I like to build systems.
For everything. All the time.
Managing my time? I have a system.
Managing my to-do list? I have a system.
Managing my reading list? I have a system.
Managing the way clothes are arranged in my closet? I have a system.
Part of this is driven by the fact I hate doing things over and over again. Anytime I can replace that or minimize the pain with a system, I do it.
Often this kind of thinking comes at the expense of simplicity.
Sometimes simple is the right solution. Not always. But it’s certainly best when you’re first starting anything out.
Simplicity allows you to increase your rate of iteration. It allows you to test things. It allows you to improve things on your way to perfection.

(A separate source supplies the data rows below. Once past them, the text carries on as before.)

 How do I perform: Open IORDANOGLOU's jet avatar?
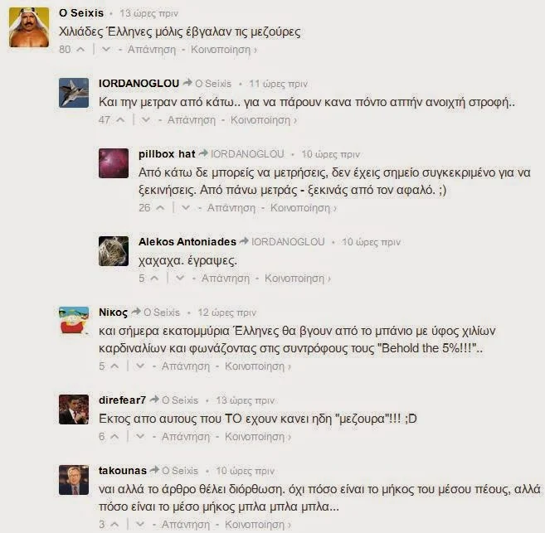pos(74,93)
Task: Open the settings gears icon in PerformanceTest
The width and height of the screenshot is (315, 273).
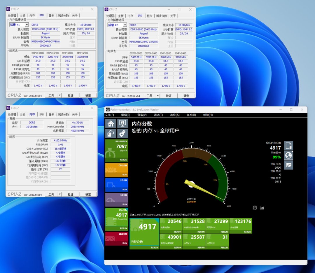Action: coord(123,134)
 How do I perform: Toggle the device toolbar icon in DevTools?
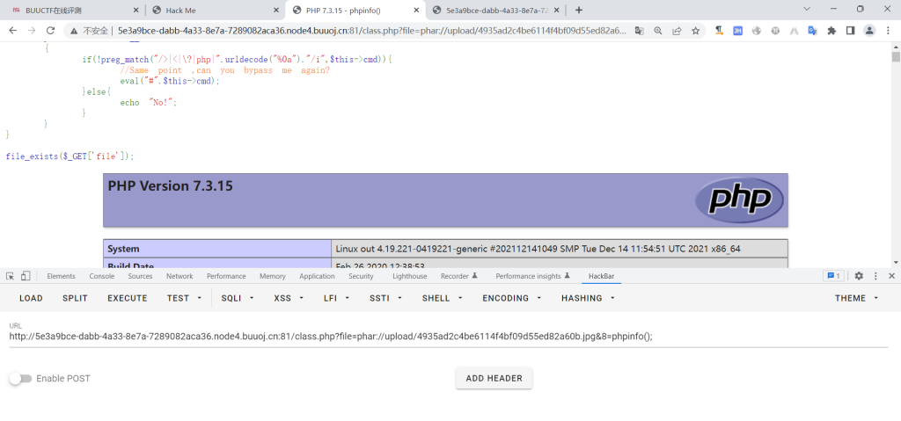[26, 276]
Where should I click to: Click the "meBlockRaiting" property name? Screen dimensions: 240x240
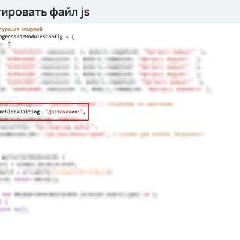[20, 112]
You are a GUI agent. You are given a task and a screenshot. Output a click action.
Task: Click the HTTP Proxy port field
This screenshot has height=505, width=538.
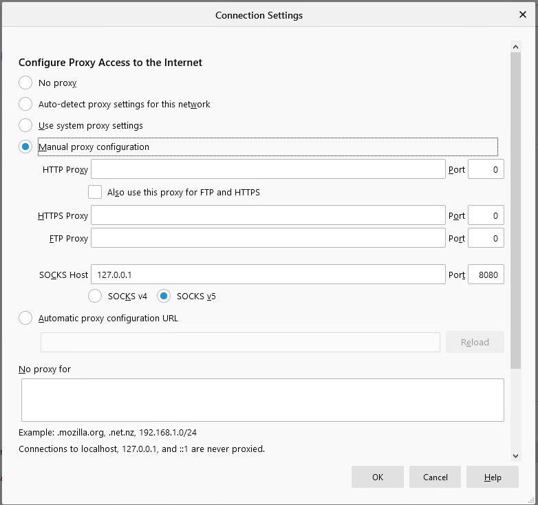click(x=486, y=169)
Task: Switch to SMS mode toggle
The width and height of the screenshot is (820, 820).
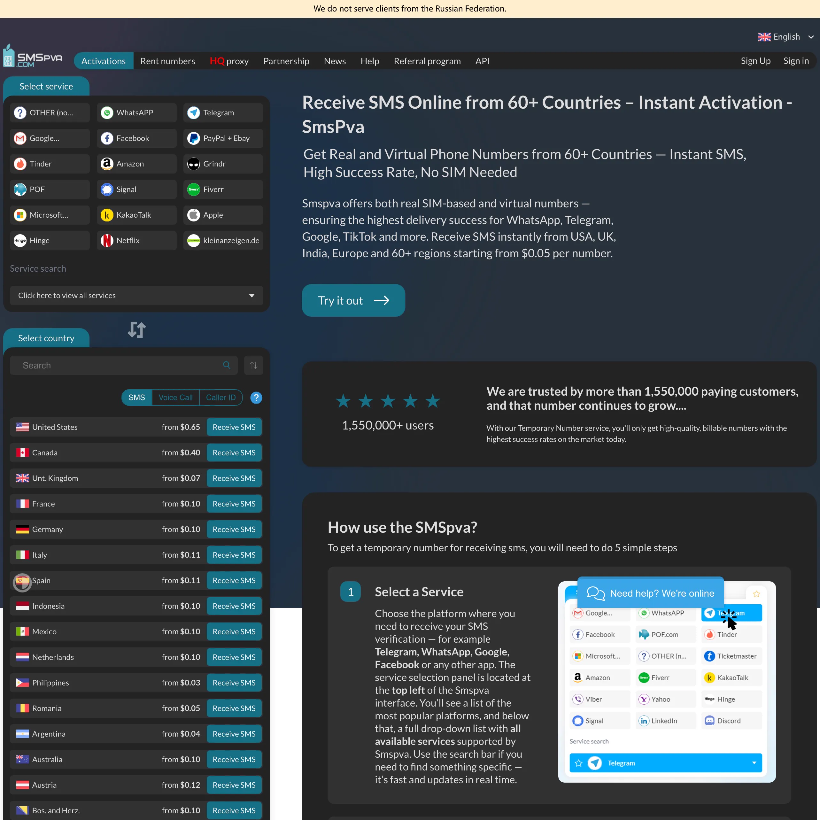Action: pyautogui.click(x=137, y=398)
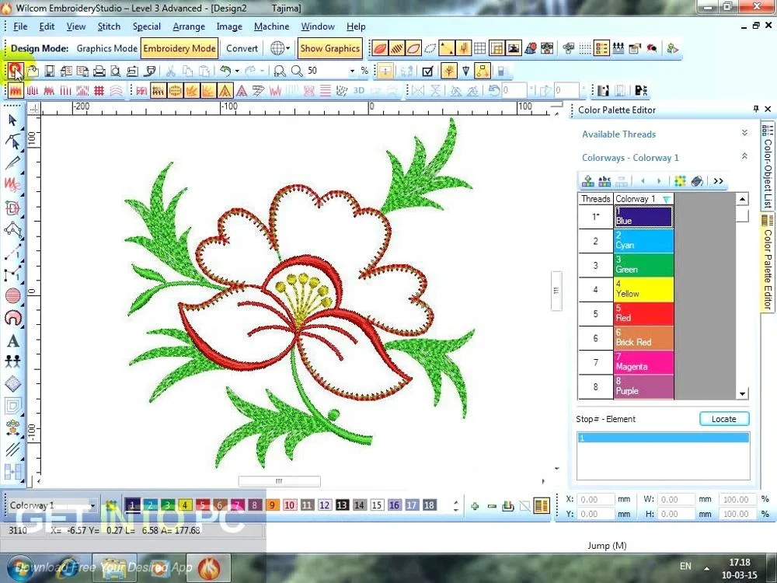Switch to Graphics Mode
This screenshot has height=583, width=777.
106,48

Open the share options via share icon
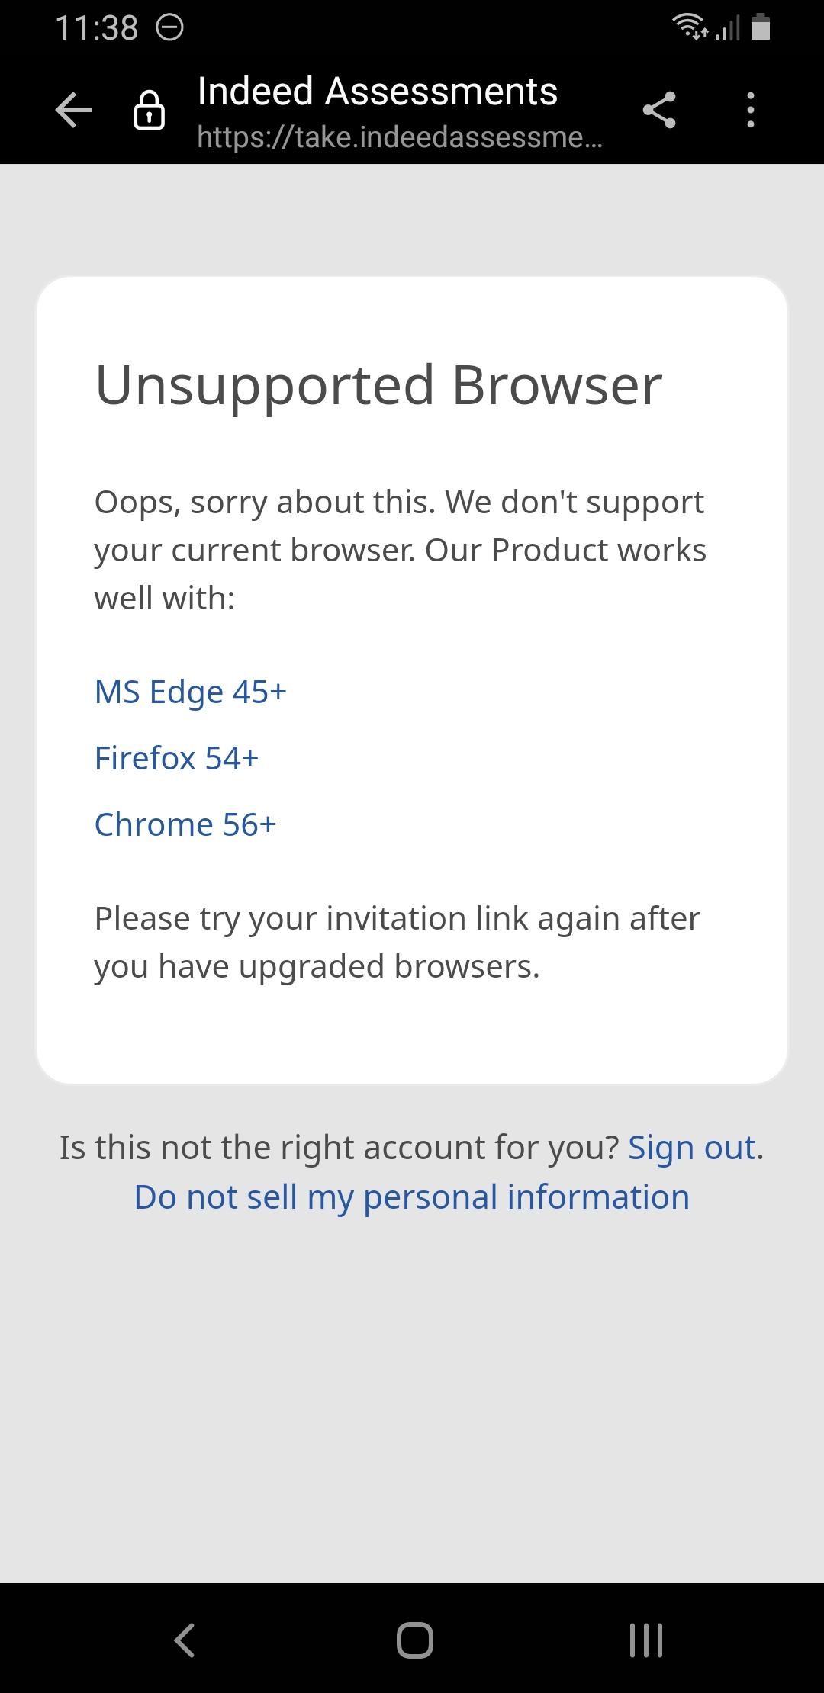(x=659, y=111)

If you start out trying to think about the perfect way of doing things, the perfect way of optimizing things, or the perfect way to systematize something…before you ever start doing something, it leads to inaction.
You get lost in the analysis – like I often do. And as they say, you can reach the paralysis by analysis state. Where you get so lost deep thinking about how something will or will not work that it prevents you altogether from just doing the damn thing.
Sometimes it’s a real hurdle. Other times it’s a huge time saver later on.
There’s a beautiful happy medium that takes form in process iteration.
Iteration in and of itself can be approached systematically.
It allows you to start small. To start simple. To take action swiftly.
Then run tests. Evaluate. Course correct. Adapt.
Before you go roll out some major new system, try to strike the root of the underlying problem you’re solving for.
Maybe you don’t need some robust solution. Maybe a simple fix will solve your pain. But if you do need a system, you’ll at least be closer to understanding which system.